Mówi: | Joanna Jędrzejczyk |
Funkcja: | zawodniczka MMA |
Joanna Jędrzejczyk: Kiedyś dostawałam za walki mniejsze wynagrodzenie niż mężczyźni. Była opinia, że walki kobiet nie porywają
Zawodniczka MMA zauważa, że jest coraz więcej dyscyplin, w których kobiety próbują swoich sił i odnoszą spore sukcesy. Wszelkiego rodzaju sporty walki nie są już tylko domeną mężczyzn, a panie nie odstają od nich poziomem. Kobiety pokazują swoją siłę i z równą determinacją stają do rywalizacji. W opinii Joanny Jędrzejczyk walki kobiet często potrafią być równie widowiskowe i niejednokrotnie dużo więcej się w nich dzieje. Kobiety potrafią bowiem pokazać prawdziwy charakter i walczyć do końca. Pierwsza polska mistrzyni największej na świecie federacji mieszanych sztuk walki UFC przyznaje jednak, że wcześniej była nieco gorzej postrzegana i traktowana przez rodzime środowisko.

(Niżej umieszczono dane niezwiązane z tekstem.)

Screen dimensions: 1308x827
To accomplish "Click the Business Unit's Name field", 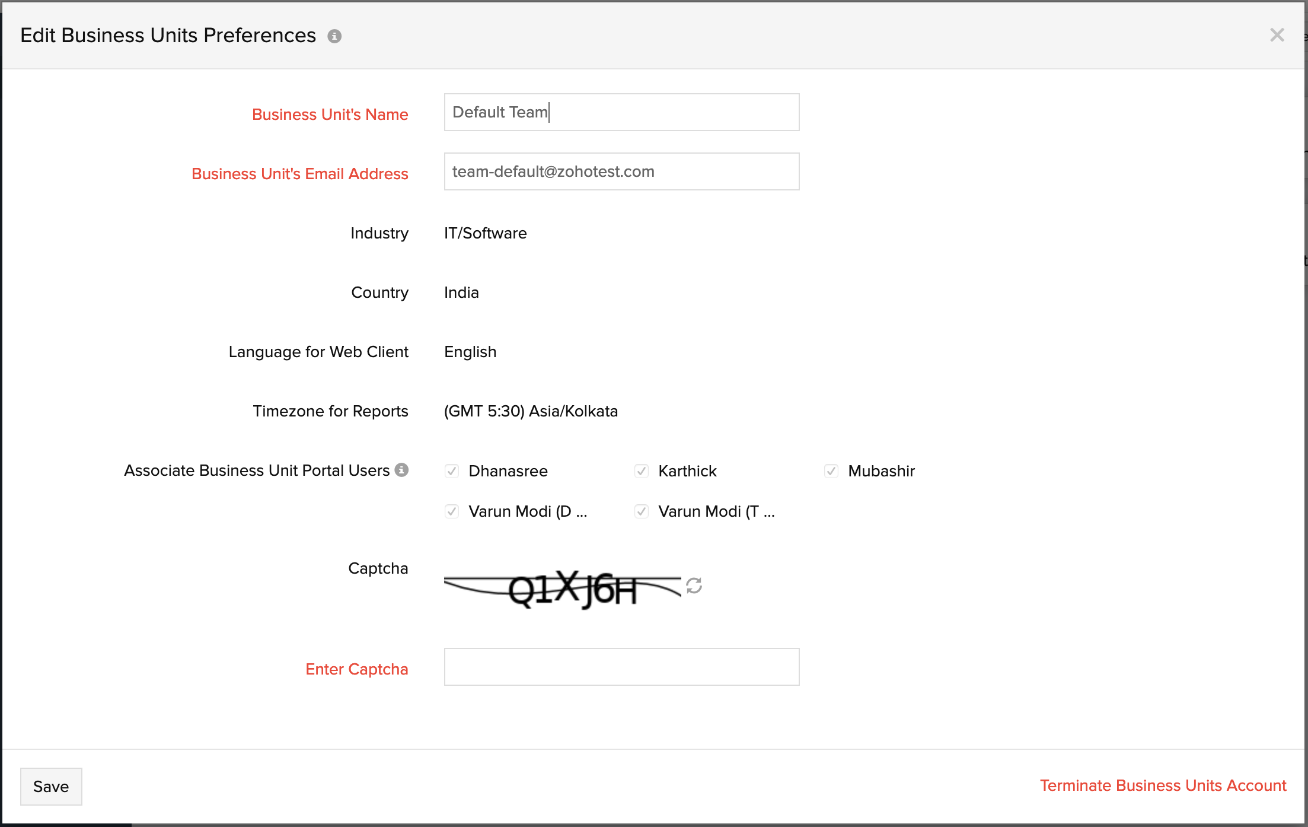I will 621,112.
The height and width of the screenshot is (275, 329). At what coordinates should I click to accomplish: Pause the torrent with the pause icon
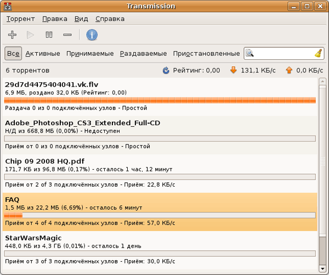[49, 35]
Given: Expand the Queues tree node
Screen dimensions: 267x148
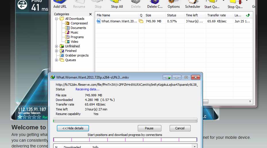Looking at the screenshot, I should [56, 60].
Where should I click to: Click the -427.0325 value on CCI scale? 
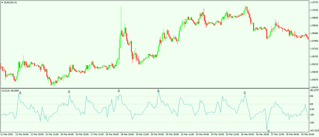pos(313,131)
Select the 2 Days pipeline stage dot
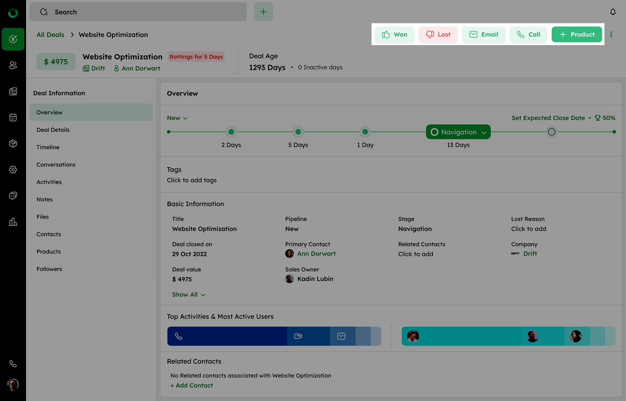Screen dimensions: 626x401 click(x=231, y=132)
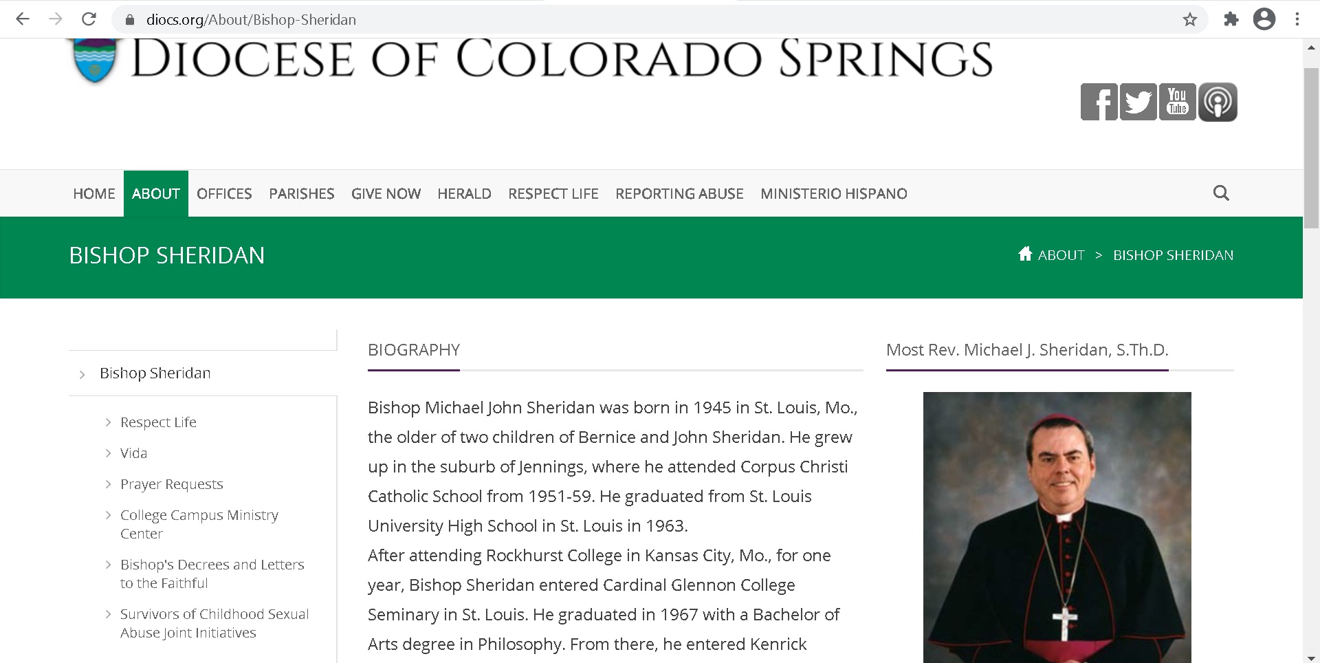Select the ABOUT navigation tab
Viewport: 1320px width, 663px height.
click(155, 193)
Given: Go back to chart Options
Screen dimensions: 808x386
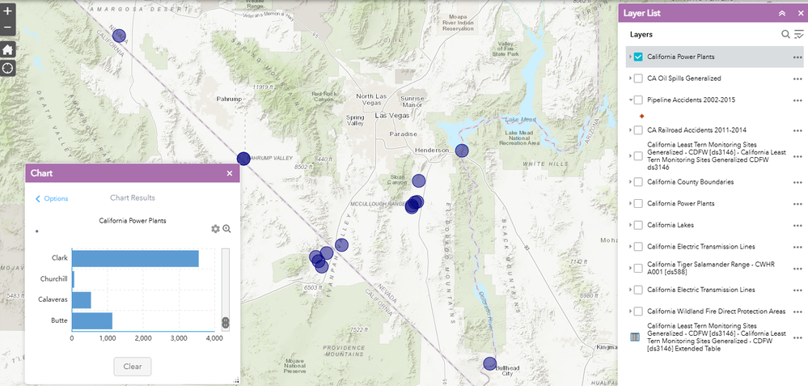Looking at the screenshot, I should (x=52, y=199).
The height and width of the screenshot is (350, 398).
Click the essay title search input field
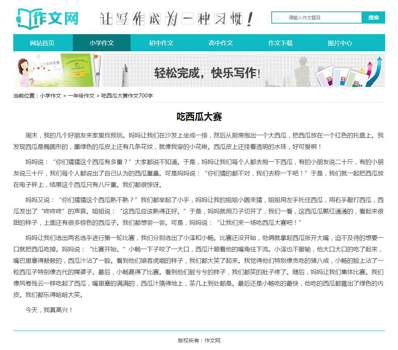322,17
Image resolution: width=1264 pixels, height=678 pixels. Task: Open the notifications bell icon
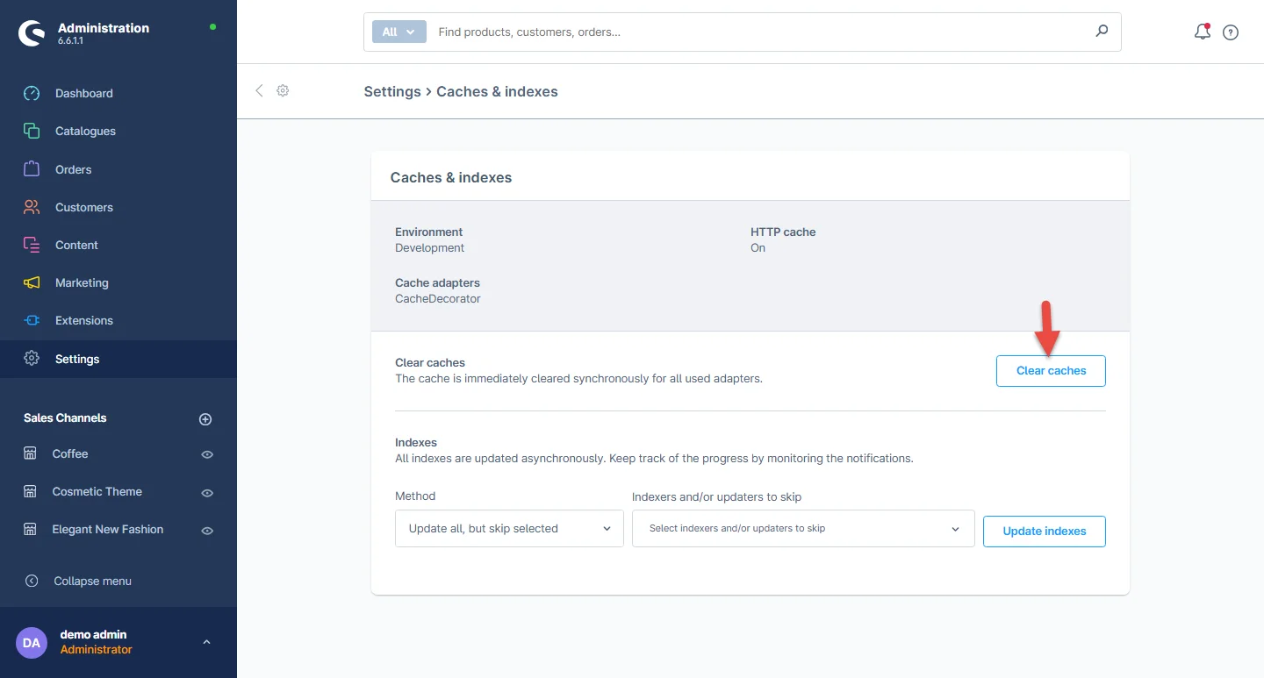[x=1202, y=32]
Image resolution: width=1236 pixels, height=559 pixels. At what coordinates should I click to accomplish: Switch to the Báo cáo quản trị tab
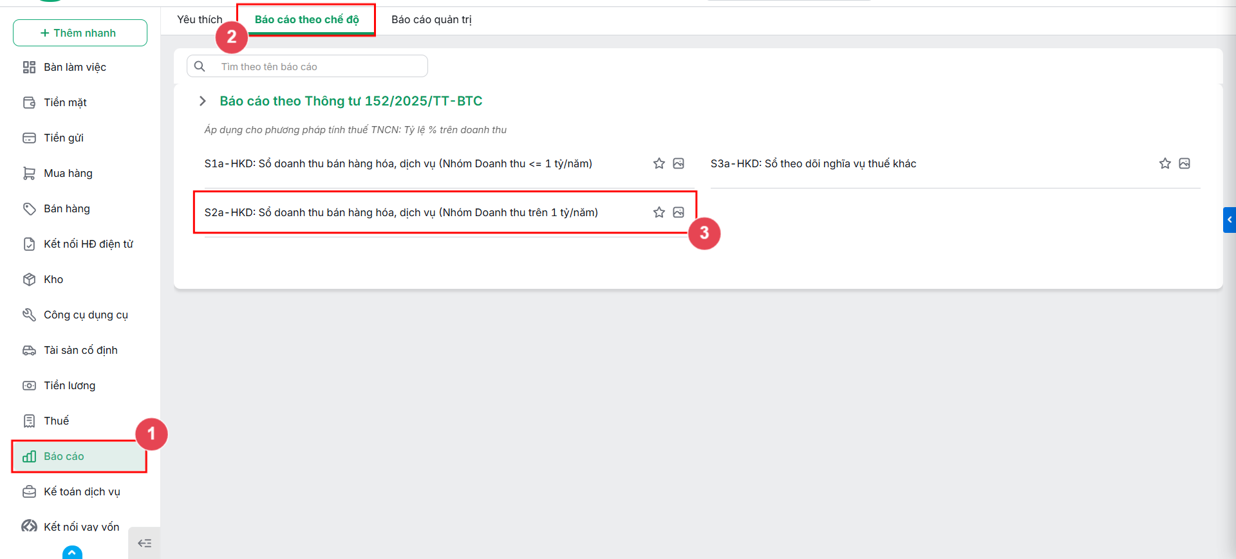coord(431,19)
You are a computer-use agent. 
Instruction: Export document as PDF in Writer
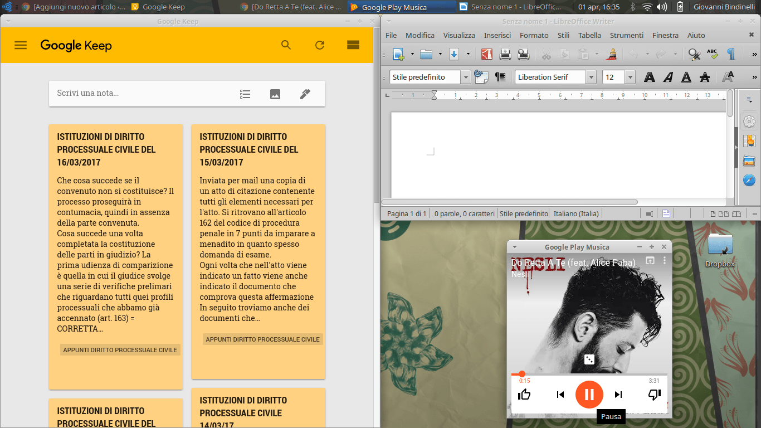click(487, 54)
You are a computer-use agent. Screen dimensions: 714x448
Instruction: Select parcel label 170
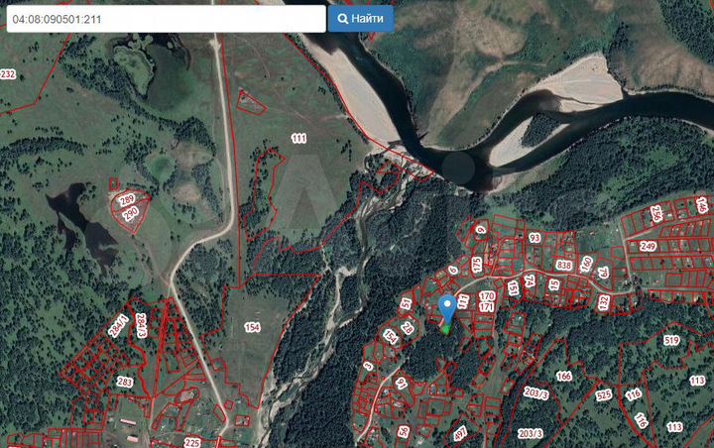pyautogui.click(x=486, y=295)
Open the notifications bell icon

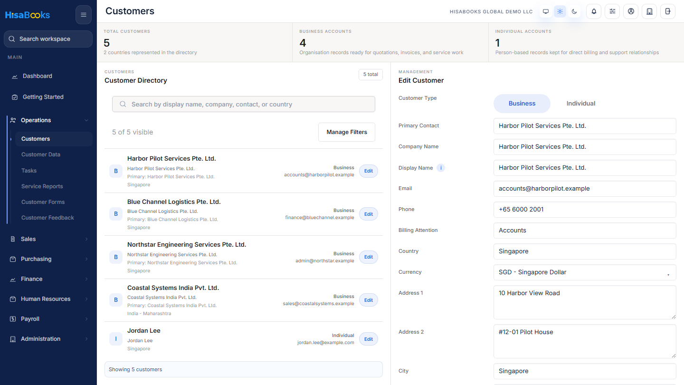[x=594, y=11]
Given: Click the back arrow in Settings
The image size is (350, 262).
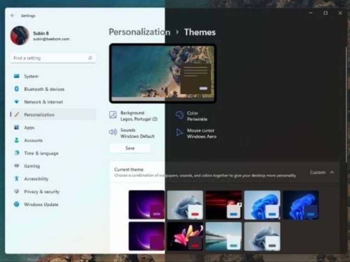Looking at the screenshot, I should pyautogui.click(x=13, y=16).
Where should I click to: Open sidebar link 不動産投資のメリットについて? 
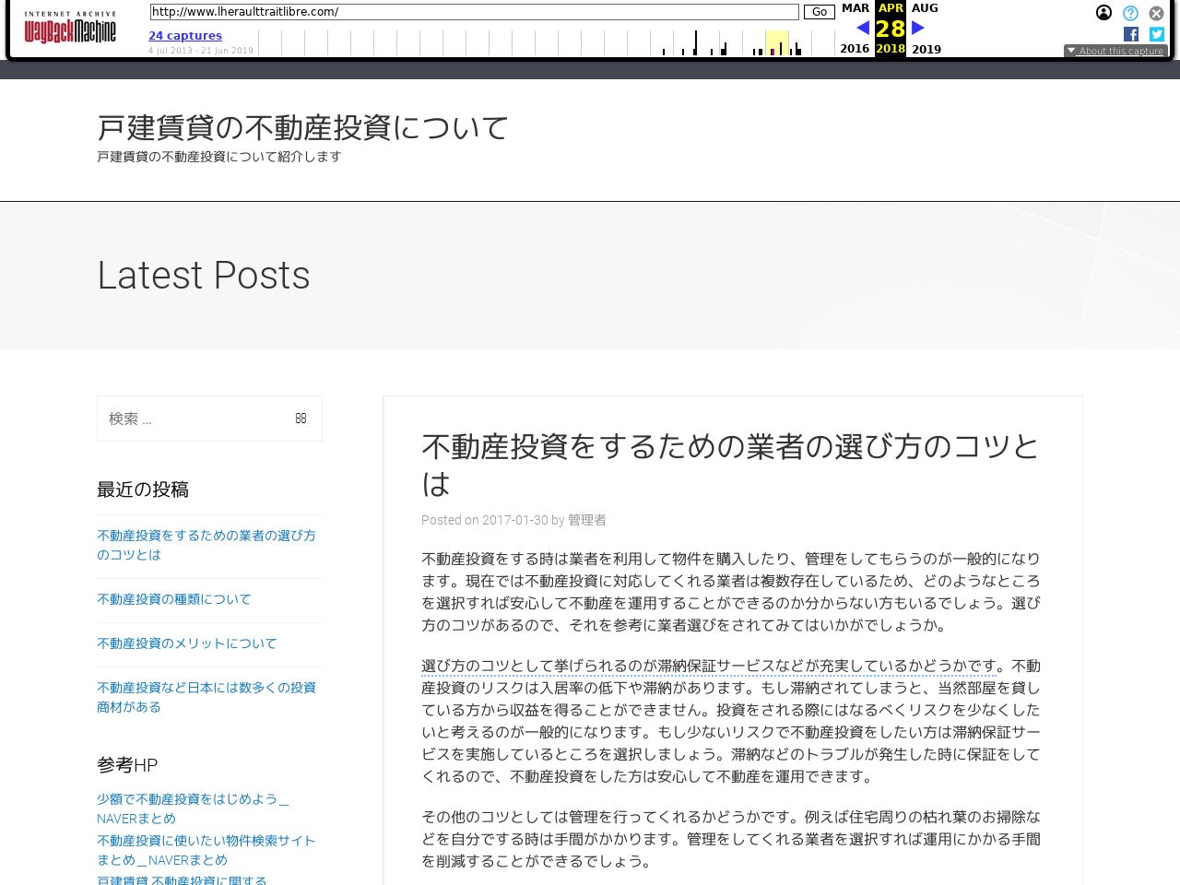[187, 643]
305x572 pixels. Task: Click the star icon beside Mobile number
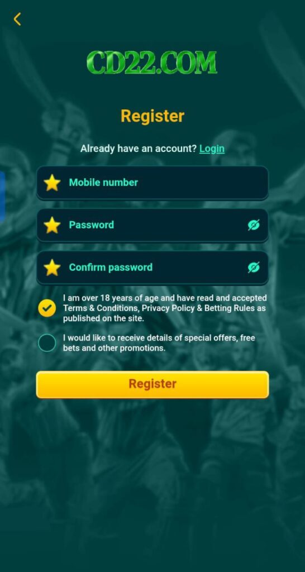click(x=52, y=183)
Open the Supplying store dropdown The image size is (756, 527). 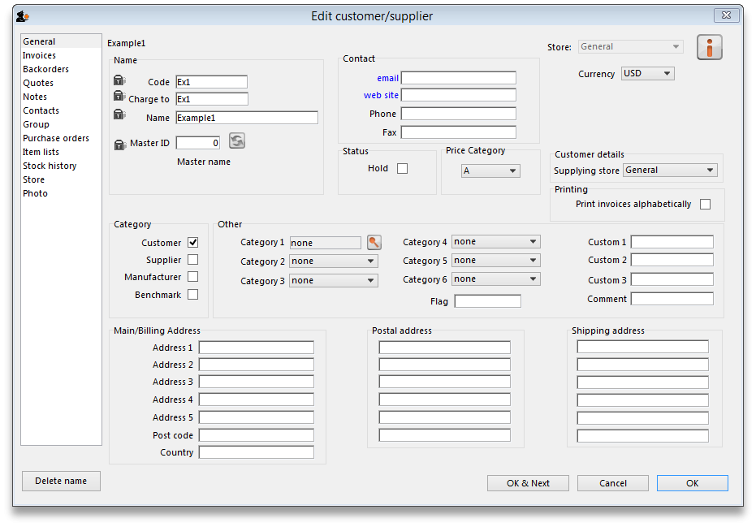(669, 171)
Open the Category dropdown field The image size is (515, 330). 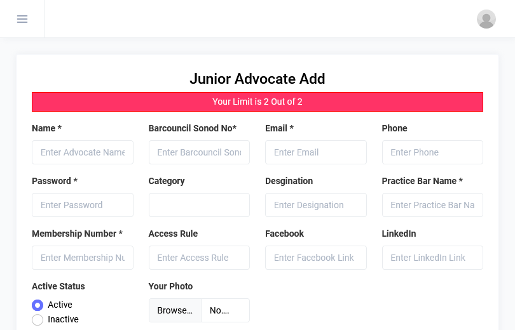pyautogui.click(x=199, y=205)

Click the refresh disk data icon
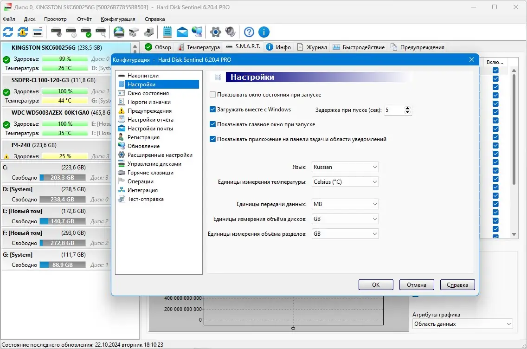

– Dawno nie walczyłam w Polsce, ale kiedyś spotykałam się z tym, że dostawałam troszeczkę mniejsze wynagrodzenie za swoje walki czy ktoś nawet mówił, że jak jestem kobietą, to moja walka nie porywa. Później uświadomiłam sobie jednak, że bez względu na to, kim jestem, mogę porywać publiczność i faktycznie wzięłam byka za rogi i popłynęłam z tym prądem, dostałam szansę i wykorzystałam ją najlepiej, jak potrafiłam – mówi agencji Newseria Lifestyle Joanna Jędrzejczyk, zawodniczka MMA.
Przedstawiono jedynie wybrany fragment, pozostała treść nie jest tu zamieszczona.